- The European Union demands an end to Caribbean citizenship-by-investment programs by June 2028.
- Five nations risk losing visa-free Schengen access if they fail to comply with the new mandate.
- Revenue from these programs accounts for up to thirty-seven percent of GDP in countries like Dominica.
The European Commission told five Eastern Caribbean governments to end their citizenship-by-investment programs by June 1, 2028, or risk losing visa-free Schengen travel. A formal letter dated June 25, 2026, and reportedly signed by Magnus Brunner set the deadline. The notice gives the islands a 24-month window. The warning is no longer vague. It is a schedule.
The notice covers Antigua and Barbuda, Dominica, Grenada, Saint Kitts and Nevis, and Saint Lucia. Brussels also wants stronger due diligence by September 2026. It wants reinforced vetting of all applicants and the exclusion of people subject to EU sanctions. Those interim safeguards come first. The commission is asking for more than assurances.
The pressure rests on revised visa-suspension rules that took effect on December 30, 2025. Under that framework, merely operating a CBI program can be treated as a "self-standing ground" for suspension. Before the change, Brussels had to prove specific security failures. Now the existence of the program can be enough. Brussels says selling citizenship can let applicants bypass normal visa vetting, and it points to security, money-laundering, and public-policy risks.
Free toolCSPA Age-Out Calculator OnlineThe move is not an automatic ban. People who already hold these passports are not expected to lose legal status. They could still lose visa-free access if suspension is imposed in 2028. That leaves one line untouched. The travel privilege would not be.
Antigua and Barbuda Prime Minister Gaston Browne said the region cannot simply walk away from the money. The argument is fiscal, not abstract.
"The CBI Programmes are critical pillars of the OECS CIP countries' non-tax revenue base, and they cannot simply be abandoned without viable, concrete, and credible replacement revenues being made available"

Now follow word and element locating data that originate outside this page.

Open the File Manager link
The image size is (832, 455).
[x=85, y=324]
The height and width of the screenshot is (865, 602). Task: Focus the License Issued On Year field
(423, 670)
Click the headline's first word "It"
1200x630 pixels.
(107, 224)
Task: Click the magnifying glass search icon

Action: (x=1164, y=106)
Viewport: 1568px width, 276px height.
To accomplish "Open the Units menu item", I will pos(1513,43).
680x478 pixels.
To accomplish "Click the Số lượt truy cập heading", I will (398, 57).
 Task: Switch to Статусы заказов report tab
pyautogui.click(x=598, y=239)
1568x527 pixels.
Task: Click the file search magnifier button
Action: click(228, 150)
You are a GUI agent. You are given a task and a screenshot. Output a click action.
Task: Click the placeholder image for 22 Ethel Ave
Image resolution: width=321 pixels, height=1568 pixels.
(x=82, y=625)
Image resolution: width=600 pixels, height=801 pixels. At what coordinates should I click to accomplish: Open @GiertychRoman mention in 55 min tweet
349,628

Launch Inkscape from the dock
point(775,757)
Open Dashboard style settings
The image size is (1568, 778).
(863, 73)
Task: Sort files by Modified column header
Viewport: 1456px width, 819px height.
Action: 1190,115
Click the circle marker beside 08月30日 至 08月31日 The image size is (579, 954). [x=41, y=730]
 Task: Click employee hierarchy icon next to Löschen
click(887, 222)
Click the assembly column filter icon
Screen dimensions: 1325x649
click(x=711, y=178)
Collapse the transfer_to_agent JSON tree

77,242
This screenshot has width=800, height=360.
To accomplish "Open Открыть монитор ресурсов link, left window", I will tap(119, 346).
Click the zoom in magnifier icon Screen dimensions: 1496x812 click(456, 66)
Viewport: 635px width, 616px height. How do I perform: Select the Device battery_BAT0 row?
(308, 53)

He said that on July 9, 2026. His government wants replacement revenue before any shutdown. The programs support budgets across the islands. Browne made that clear.
Philip J. Pierre took a more measured line after an emergency meeting on July 10, 2026. He said, "We agreed on one fundamental principle: the relationship between our countries and the European Union is important, and we remain committed to respectful and constructive dialogue". The leaders also agreed on a "high-level mission to Brussels" to engage Commission President Ursula von der Leyen and European Council President Charles Michel. The meeting took place in Roseau, Dominica. The plan is to keep talking. The schedule is set.
The region was already feeling pressure from elsewhere
The islands were already under pressure from elsewhere. The United States imposed partial visa restrictions on Antigua and Dominica in January 2026. That added another layer of diplomatic squeeze. The region had little room left.
Some islands depend on the money more than others
| Country | Revenue detail cited |
|---|---|
| Dominica | approximately 37% of GDP, or about US$232 million in 2022–23 |
| St. Kitts and Nevis | about 22% of GDP |
| Antigua and Barbuda | roughly US$100 million annually |
The passport count is already large
By late 2025, Eastern Caribbean governments had issued approximately 107,000 passports through these programs. That figure shows how widely the model spread. Regional reforms in 2024 raised the minimum investment to a standardized US$200,000. The entry price is fixed now. So is the attention from Europe. New applicants are stepping into a harder market.
The region built a regulator before Brussels moved
The region also established the Eastern Caribbean Citizenship by Investment Regulatory Authority in late 2025 to harmonize standards and increase transparency. That body was meant to tighten rules across the islands. Brussels still pressed ahead anyway. The letter arrived after the regional architecture was already in place. The timing matters.
Brussels has used the same tool before, revoking visa-free access for Vanuatu in 2022 over similar concerns. That decision now sits in the background of the Caribbean dispute. The islands are being asked to avoid the same outcome. Vanuatu is the precedent. It is the warning.
ETIAS still arrives in late 2026
Even if the CBI fight changes shape, another requirement is coming. All Caribbean travelers will need ETIAS in late 2026, and the authorization will cost €20. That rule sits outside the current clash. The calendar does not pause. Neither does the paperwork.